─── INFORMATION ───
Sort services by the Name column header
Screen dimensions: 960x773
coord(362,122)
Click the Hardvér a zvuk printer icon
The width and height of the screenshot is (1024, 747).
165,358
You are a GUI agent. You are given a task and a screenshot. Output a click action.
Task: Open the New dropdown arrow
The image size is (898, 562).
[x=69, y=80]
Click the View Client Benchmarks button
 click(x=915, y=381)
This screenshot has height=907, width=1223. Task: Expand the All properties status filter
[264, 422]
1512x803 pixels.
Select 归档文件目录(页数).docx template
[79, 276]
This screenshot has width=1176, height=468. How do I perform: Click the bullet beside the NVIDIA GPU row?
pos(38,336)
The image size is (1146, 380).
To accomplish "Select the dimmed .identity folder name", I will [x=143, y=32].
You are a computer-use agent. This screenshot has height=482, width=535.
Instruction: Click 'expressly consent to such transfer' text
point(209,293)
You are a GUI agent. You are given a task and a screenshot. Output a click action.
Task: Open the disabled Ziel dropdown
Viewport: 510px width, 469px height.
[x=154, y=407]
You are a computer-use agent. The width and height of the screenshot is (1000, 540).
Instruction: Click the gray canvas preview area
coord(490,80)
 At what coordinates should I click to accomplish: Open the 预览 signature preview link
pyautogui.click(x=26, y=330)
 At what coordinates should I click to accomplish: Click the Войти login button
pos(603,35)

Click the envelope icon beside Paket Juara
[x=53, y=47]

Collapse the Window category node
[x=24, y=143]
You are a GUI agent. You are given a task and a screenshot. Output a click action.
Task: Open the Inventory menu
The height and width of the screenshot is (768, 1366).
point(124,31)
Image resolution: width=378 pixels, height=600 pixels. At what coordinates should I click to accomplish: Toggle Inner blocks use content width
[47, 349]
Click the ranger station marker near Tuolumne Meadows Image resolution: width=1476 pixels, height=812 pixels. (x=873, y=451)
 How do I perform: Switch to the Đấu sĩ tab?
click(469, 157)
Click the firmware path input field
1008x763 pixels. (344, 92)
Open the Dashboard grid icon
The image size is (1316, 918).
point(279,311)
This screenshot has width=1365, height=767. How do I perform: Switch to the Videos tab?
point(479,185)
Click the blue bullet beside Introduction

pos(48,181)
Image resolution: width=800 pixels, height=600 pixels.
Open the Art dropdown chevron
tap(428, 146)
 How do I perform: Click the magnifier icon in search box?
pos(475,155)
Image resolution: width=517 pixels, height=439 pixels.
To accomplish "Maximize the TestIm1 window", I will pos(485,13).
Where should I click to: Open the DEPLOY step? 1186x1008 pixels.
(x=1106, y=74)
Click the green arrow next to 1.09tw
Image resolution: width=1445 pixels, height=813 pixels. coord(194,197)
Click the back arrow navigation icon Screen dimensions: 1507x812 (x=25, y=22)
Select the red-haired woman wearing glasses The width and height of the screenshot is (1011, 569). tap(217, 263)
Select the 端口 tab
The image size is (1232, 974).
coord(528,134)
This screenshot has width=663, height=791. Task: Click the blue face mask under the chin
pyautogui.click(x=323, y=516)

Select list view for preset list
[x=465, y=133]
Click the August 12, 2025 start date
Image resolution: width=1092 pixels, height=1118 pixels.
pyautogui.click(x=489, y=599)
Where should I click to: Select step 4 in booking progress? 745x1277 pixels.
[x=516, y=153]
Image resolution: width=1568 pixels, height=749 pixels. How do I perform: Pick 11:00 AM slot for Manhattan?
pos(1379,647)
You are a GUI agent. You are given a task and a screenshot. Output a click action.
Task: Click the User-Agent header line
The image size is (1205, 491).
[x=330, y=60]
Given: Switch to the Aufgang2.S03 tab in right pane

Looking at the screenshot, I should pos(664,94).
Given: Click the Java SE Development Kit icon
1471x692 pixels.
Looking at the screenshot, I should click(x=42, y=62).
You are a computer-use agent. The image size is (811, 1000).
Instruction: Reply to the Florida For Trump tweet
───
*EXERCISE INSTRUCTIONS*.
Repeat the entire listing exactly.

*WRITTEN RESPONSE*.
Sort services by the Name column header
Screen dimensions: 960x773
coord(362,122)
Click the Hardvér a zvuk printer icon
The width and height of the screenshot is (1024, 747).
165,358
You are a GUI agent. You are given a task and a screenshot. Output a click action.
Task: Open the New dropdown arrow
The image size is (898, 562).
[x=69, y=80]
Click the View Client Benchmarks button
 click(x=915, y=381)
This screenshot has height=907, width=1223. Task: Expand the All properties status filter
[264, 422]
1512x803 pixels.
Select 归档文件目录(页数).docx template
[79, 276]
This screenshot has width=1176, height=468. How do I perform: Click the bullet beside the NVIDIA GPU row?
pos(38,336)
The image size is (1146, 380).
To accomplish "Select the dimmed .identity folder name", I will [x=143, y=32].
You are a computer-use agent. This screenshot has height=482, width=535.
Instruction: Click 'expressly consent to such transfer' text
point(209,293)
You are a GUI agent. You are given a task and a screenshot. Output a click action.
Task: Open the disabled Ziel dropdown
Viewport: 510px width, 469px height.
[x=154, y=407]
You are a computer-use agent. The width and height of the screenshot is (1000, 540).
Instruction: Click the gray canvas preview area
coord(490,80)
 At what coordinates should I click to accomplish: Open the 预览 signature preview link
pyautogui.click(x=26, y=330)
 At what coordinates should I click to accomplish: Click the Войти login button
pos(603,35)

Click the envelope icon beside Paket Juara
[x=53, y=47]

Collapse the Window category node
[x=24, y=143]
You are a GUI agent. You are given a task and a screenshot. Output a click action.
Task: Open the Inventory menu
The height and width of the screenshot is (768, 1366).
point(124,31)
Image resolution: width=378 pixels, height=600 pixels. At what coordinates should I click to accomplish: Toggle Inner blocks use content width
[47, 349]
Click the ranger station marker near Tuolumne Meadows Image resolution: width=1476 pixels, height=812 pixels. (x=873, y=451)
 How do I perform: Switch to the Đấu sĩ tab?
click(469, 157)
Click the firmware path input field
1008x763 pixels. (344, 92)
Open the Dashboard grid icon
The image size is (1316, 918).
point(279,311)
This screenshot has width=1365, height=767. How do I perform: Switch to the Videos tab?
point(479,185)
Click the blue bullet beside Introduction

pos(48,181)
Image resolution: width=800 pixels, height=600 pixels.
Open the Art dropdown chevron
tap(428, 146)
 How do I perform: Click the magnifier icon in search box?
pos(475,155)
Image resolution: width=517 pixels, height=439 pixels.
To accomplish "Maximize the TestIm1 window", I will pos(485,13).
Where should I click to: Open the DEPLOY step? 1186x1008 pixels.
(x=1106, y=74)
Click the green arrow next to 1.09tw
Image resolution: width=1445 pixels, height=813 pixels. coord(194,197)
Click the back arrow navigation icon Screen dimensions: 1507x812 (x=25, y=22)
Select the red-haired woman wearing glasses The width and height of the screenshot is (1011, 569). tap(217, 263)
Select the 端口 tab
The image size is (1232, 974).
coord(528,134)
This screenshot has width=663, height=791. Task: Click the blue face mask under the chin
pyautogui.click(x=323, y=516)

Select list view for preset list
[x=465, y=133]
Click the August 12, 2025 start date
Image resolution: width=1092 pixels, height=1118 pixels.
pyautogui.click(x=489, y=599)
Where should I click to: Select step 4 in booking progress? 745x1277 pixels.
[x=516, y=153]
Image resolution: width=1568 pixels, height=749 pixels. How do I perform: Pick 11:00 AM slot for Manhattan?
pos(1379,647)
You are a GUI agent. You are given a task and a screenshot. Output a click action.
Task: Click the User-Agent header line
The image size is (1205, 491).
[x=330, y=60]
Given: Switch to the Aufgang2.S03 tab in right pane

Looking at the screenshot, I should pos(664,94).
Given: Click the Java SE Development Kit icon
1471x692 pixels.
Looking at the screenshot, I should click(x=42, y=62).
You are a computer-use agent. The image size is (811, 1000).
Instruction: Reply to the Florida For Trump tweet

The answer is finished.